No Sharks in Shark Valley
Hear someone mention the Everglades and you, perhaps like myself, conjure up images of fast moving air-boats cutting through eerie black swamp waters and mosquito infested thick cypress forests. The early settlers drained the swamp and logged the fields and in the name of progress planted sugarcane to strengthen Florida’s economy.
Over time awareness was brought to the endangered ecosystem and The Everglades National Park was established in 1947 to preserve and protect the biological diversity and resources of the Everglades. It is a huge place covering over 2,357 square miles making the park bigger than Rhode Island and Delaware. It is the third largest park in the lower 48 states.
Often referred to as The River of Grass, the Everglades is actually a river and not a swamp as many believe. It is a shallow very slow-moving river that is just a few inches deep in some places and more than 50 miles wide. Lake Okeechobee, the largest fresh water lake in Florida, provides the waters for this 100 mile stretch of watery plains before ever so slowly moving onto the Gulf of Mexico.
One of the most fascinating places to explore the Everglades is at the north entrance to the National Park at Shark Valley. No, there are no sharks but there are lots of reptiles with sharp pointy teeth to be seen. What makes this so especially magical for us is that there are only a few roads that go into the Everglades, and this 15 mile loop road is truly right in the heart of it and it’s only for bikes or pedestrians. Shark Valley does offer a narrated tram tour that carries visitors once an hour around the road, but we opted to ride our bikes to allow us to get up close and personal with nature. Plus, it made it easier to stop and take as many pictures as we wanted along the way too.

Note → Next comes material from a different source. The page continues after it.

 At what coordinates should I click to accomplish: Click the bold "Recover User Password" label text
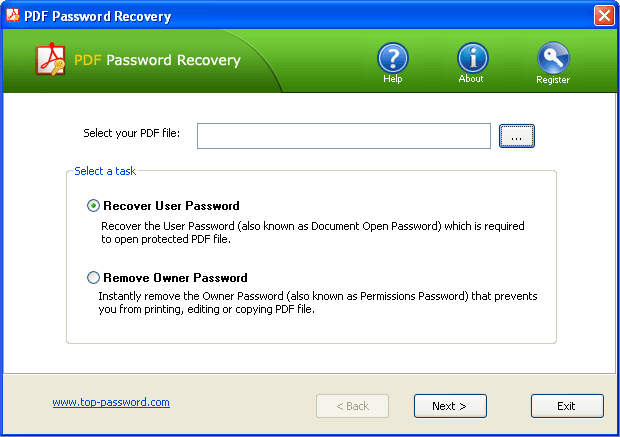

We peddled past alligators lazily basking in the sun and stopped to snap off a few pictures, all the while holding our bikes in front of us like shields. We oh’d and ah’d over a baby Anhinga in its nest when it’s mother dropped food into it’s open beak. This place is absolutely bursting with wildlife. It’s home to 36 protected animal species and is one of the most significant breeding grounds for tropical wading birds in North America.
Last year when we visited Shark Valley there was an abundance of colorful tropical birds, sweet furry little otters and lots and lots of alligators that lined the loop road to welcome us. Upon speaking to a Ranger in the park, we learned that Florida has had the most rainfall this winter since 1876 and we were witnessing the Everglades typical summer environment in February. So, the wildlife that normally hung-out in the Glades for the water it provided in the winter were not as plentiful since there was no problem finding water anywhere in Florida.
We didn’t see as many bird varieties as last year but the old favs were still hanging out. The Great Blue Heron, Black Crown Night Heron, Wood Stork and Roseate Spoonbill made an appearance and there were still enough gators, (we stopped counting at 100), to let you know that you were definitely in Florida. Though we heard many people complaining about the excess water and lack of wildlife, we felt so honored to be here to see this magical place in a time that will be recorded in history as being the wettest season since 1876.
The observation tower is about half way around at the 7 mile marker and usually is a great place to stop for a bathroom break and lunch. But, today the Tram had just stopped with a load of kids and the tower was full so we kept on riding on the lookout for another lunch spot. Finding a nice dry place on the side of the road to eat our lunch was challenging as the roadsides were rivers of swaying gold saw-grass. The waters crossed the road in many places and we actually peddled right through the rolling wake, making this ride even more memorable.
We did finally find a semi-dry spot to stop for lunch and sat in the middle of the Everglades and munched on tuna fish sandwiches keeping an eye out for the mother gator of those cute little babies just across from where we sat.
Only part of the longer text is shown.